黄色い旗をはさんで話す地域の人達
いざという時の「共助」これで

戦後(1945年~)の主要な自然災害(地震・火災・火山噴火・台風)を、おおよそ10年単位にまとめた資料がある。40年代以降、90年代までの60年間は4件(70年代)から多い時で9件(40年代)とすべてひと桁だった。ところが00年代には15件、10年代途中の現在までにすでに17件に達し、さらに「南海トラフ」の30年発生確率は今年、「70%程度」から「70~80%」(国の地震調査委員会)に改められた。日本列島は等しく、いつ、どこで、どのような巨大災害が発生しても不思議でない時代に突入した。そんな中、京都府城陽市の富野校区では、いざという時、人の助けを必要としているかどうか、家の玄関を見ればひと目で分かるようある工夫をしている。26日に行われた防災訓練で、徹底ぶりが試された。

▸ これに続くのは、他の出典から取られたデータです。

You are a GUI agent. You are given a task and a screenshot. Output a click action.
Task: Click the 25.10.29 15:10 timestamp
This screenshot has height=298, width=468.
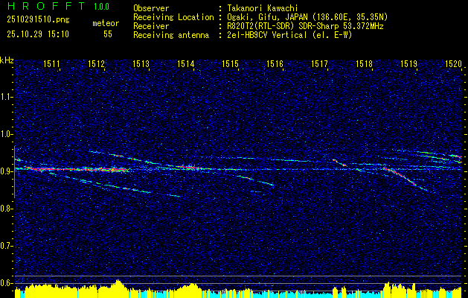(37, 34)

災害発生時、まず自身や家族の命を守る「自助」、次に隣近所で助け合う「共助」、そして公的機関による「公助」の順が重要と言われている。その「共助」の中心的役割を果たすのが自治会(町内会)。災害対策基本法に基づき、城陽市全体の避難時「要支援者名簿」はすでに作成されている。しかしながら、事実上作成主体となる自治会組織率は70%台。名簿は、共助で中心的役割を担う自主防災組織、民生委員、校区社協、消防団などが提供を受けているものの、名簿全体のうち、支援関係団体に公表することに同意した人は4割に過ぎない。

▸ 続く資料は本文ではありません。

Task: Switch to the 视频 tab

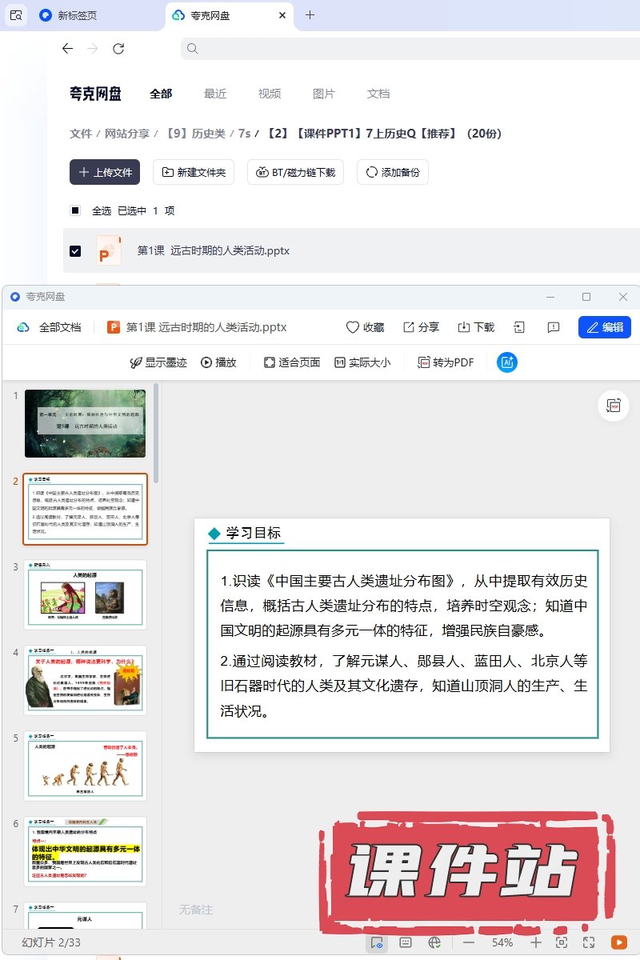Action: point(270,94)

こうした実情のある中、「大型スーパー屋上駐車場への避難訓練」(17年8月)、「わが家の防災マップ作成」(17年12月)、「子どもを対象に京都市市民防災センター研修」(18年2月)など、積極的に実践的な防災訓練に取り組んでいる「富野校区防災委員会」(小泉昌平会長)は、「幸せの黄色いハンカチ」ならぬ、「安心の黄色い旗」作戦に取り組み、今年2年目を迎えた。

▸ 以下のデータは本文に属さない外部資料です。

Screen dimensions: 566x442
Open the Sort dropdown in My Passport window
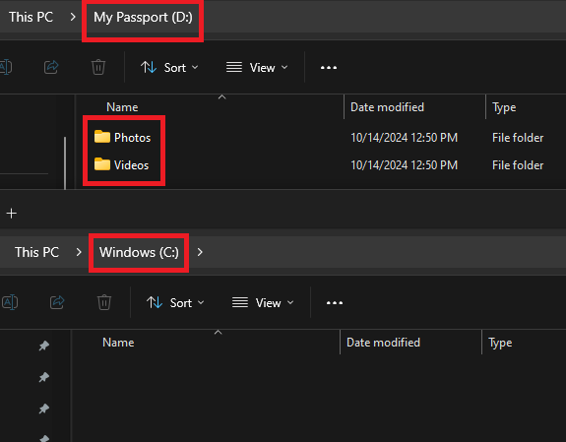(169, 68)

いざという時に時間をかけて、要支援名簿をチェックしているより、誰が見ても分かるように、避難や救助などの支援を必要としない家庭は、玄関先に見える場所に「黄色い旗」を掲げておく。要するに、旗が掲げられいてない家は、支援が必要という合図となる。昨年8月27日に行われた防災訓練で、初めて実施された。
今年も、夏休み最後の日曜日となる26日に実施される予定だったが、記録的猛暑が続き「子どもや高齢者に何かあっては大変」と校区全体の訓練は中止となった。次回は、季節を考慮して実施する方向で検討することに。そんな中、校区内最大規模の「富野堀口自治会」(山田六男会長・391世帯)は、「黄色い旗」の定着を主目的に、近隣への声かけおよび避難訓練を行った。新興住宅地ながら、自治会の加入率は94%と高い比率で、日頃から近隣の交流も活発とか。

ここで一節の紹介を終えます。